"Sure Marc." Toffee looked away toward the window as Marc left the room.
The countryside had somehow reassembled itself—as lovely and serene as before, with a blue mist playing about the trees. Toffee and Marc moved down the hillside toward a small valley obscured by the mist.
"I should be angry with you," said Toffee. "You didn't waste any time in sending me back, once you knew how."
"You said I'd know when the time came."
"How did you find out?"
"I kept wondering where it had all started, and then I remembered that foods sometimes cause certain kinds of dreams. Then too, I remembered that you had said that your father was a Welsh. I didn't have to be clever to put it all together and get welch rarebit, especially since it was the very thing I had eaten the first night. It all seemed pretty silly, but somehow it sort of fitted in with what's happened. You're not angry are you?" He looked down at her affectionately.
"Of course not, Marc. There's something you've forgotten. I exist only in your mind. I am as you see me. If I had stayed longer, if I had come to stand in the way of your happiness, I should have become ugly and wretched.

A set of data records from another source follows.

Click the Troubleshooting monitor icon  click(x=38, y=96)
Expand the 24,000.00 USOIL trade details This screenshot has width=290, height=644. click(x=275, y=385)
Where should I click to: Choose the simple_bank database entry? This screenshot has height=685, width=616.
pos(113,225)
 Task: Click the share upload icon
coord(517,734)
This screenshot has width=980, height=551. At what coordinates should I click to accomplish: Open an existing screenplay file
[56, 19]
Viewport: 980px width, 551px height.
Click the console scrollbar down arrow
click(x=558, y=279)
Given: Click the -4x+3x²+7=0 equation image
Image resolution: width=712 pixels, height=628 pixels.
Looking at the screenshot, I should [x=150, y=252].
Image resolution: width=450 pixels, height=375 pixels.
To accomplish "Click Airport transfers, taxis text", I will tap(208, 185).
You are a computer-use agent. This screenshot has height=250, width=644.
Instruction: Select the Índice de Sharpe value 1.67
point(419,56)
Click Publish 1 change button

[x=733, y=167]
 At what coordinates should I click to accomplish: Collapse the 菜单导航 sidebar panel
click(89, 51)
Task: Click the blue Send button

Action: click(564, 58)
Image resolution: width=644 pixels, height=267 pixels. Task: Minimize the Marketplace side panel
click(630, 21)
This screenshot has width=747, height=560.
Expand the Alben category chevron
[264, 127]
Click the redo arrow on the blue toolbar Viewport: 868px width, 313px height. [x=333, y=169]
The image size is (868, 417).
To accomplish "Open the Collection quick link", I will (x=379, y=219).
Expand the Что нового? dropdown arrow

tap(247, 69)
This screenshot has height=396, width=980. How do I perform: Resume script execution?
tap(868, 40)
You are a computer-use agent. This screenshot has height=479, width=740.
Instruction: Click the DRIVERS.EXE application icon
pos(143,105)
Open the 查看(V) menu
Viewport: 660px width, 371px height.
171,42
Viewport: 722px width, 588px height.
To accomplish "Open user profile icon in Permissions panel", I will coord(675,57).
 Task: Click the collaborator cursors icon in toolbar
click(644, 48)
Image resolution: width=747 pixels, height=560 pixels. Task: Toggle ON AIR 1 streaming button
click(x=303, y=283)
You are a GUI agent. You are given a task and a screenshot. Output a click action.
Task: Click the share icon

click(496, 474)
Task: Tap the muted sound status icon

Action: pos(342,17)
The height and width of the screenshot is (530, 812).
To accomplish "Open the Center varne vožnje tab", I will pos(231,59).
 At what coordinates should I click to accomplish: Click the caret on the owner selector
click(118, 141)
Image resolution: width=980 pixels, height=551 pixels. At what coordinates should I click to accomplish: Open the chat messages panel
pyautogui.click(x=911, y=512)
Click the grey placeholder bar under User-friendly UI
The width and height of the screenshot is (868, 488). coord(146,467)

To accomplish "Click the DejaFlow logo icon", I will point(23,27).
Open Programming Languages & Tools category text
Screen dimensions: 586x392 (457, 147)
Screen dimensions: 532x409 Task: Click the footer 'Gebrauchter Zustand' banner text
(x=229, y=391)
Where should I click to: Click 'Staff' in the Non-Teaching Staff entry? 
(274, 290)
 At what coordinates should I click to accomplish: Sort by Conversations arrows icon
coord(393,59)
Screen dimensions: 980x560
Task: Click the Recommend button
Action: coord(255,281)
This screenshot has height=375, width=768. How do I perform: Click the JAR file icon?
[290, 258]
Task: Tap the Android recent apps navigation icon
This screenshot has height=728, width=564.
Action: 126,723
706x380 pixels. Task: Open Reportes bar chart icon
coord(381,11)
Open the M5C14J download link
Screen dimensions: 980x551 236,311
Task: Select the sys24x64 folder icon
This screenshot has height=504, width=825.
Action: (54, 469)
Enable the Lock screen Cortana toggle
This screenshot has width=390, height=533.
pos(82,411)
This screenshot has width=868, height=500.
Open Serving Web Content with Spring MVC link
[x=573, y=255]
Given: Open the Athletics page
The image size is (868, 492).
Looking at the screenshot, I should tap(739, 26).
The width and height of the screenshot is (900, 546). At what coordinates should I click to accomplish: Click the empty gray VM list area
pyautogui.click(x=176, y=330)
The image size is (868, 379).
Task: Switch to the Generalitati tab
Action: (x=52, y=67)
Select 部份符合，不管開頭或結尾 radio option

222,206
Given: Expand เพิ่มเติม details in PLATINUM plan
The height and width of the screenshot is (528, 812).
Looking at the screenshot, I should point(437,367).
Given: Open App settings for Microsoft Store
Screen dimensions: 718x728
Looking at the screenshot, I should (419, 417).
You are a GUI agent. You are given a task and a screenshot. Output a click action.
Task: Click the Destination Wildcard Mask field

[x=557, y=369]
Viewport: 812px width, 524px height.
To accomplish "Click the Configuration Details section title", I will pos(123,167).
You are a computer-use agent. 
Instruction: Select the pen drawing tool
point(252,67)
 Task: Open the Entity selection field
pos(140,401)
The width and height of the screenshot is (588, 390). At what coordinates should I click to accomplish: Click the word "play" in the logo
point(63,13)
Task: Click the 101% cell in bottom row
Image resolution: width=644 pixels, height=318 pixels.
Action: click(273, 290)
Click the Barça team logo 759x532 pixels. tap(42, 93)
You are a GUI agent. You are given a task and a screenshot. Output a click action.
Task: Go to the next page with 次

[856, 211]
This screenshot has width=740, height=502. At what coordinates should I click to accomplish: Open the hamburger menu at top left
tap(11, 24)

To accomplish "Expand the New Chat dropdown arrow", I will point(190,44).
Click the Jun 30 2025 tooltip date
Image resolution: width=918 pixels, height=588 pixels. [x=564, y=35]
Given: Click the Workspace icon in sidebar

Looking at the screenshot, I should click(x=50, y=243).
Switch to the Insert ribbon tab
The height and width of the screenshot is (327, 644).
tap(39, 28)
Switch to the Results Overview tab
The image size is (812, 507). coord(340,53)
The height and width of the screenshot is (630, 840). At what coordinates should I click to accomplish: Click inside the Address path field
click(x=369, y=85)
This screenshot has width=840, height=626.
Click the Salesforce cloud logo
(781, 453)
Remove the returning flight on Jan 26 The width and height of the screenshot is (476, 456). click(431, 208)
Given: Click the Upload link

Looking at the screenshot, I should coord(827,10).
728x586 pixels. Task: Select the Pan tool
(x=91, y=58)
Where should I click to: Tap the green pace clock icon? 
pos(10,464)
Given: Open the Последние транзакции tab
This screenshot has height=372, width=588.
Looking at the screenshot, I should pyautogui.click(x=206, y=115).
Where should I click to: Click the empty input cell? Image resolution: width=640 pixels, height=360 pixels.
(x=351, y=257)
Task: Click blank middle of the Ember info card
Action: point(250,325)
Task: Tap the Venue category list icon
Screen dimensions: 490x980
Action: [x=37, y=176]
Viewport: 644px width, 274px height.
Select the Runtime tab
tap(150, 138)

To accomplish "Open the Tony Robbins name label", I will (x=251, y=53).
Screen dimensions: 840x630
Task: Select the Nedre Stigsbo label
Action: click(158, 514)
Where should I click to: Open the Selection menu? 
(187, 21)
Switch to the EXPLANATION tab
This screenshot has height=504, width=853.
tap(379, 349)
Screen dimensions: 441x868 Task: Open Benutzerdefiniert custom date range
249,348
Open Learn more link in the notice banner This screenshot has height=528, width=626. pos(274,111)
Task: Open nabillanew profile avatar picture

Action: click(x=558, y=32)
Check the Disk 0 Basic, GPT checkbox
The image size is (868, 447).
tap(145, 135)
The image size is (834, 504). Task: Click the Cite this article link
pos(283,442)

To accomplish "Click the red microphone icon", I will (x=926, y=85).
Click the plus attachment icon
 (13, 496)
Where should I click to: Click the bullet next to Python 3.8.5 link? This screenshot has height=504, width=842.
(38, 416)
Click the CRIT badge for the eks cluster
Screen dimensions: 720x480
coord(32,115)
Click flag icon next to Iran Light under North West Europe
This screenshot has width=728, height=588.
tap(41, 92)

I've served my purpose and it's time for me to return. Really, you haven't so much to do with it as you suppose. It's been a wonderful adventure for me, Marc."
"I'm glad, Toffee," Marc said simply. "I'll never forget what you've done for me."
"Just remember Marc, that I'm not so unlike other, ordinary women. There is none of us who can remain lovely unless she does so in the eyes of a man whom she loves. Be good to Julie."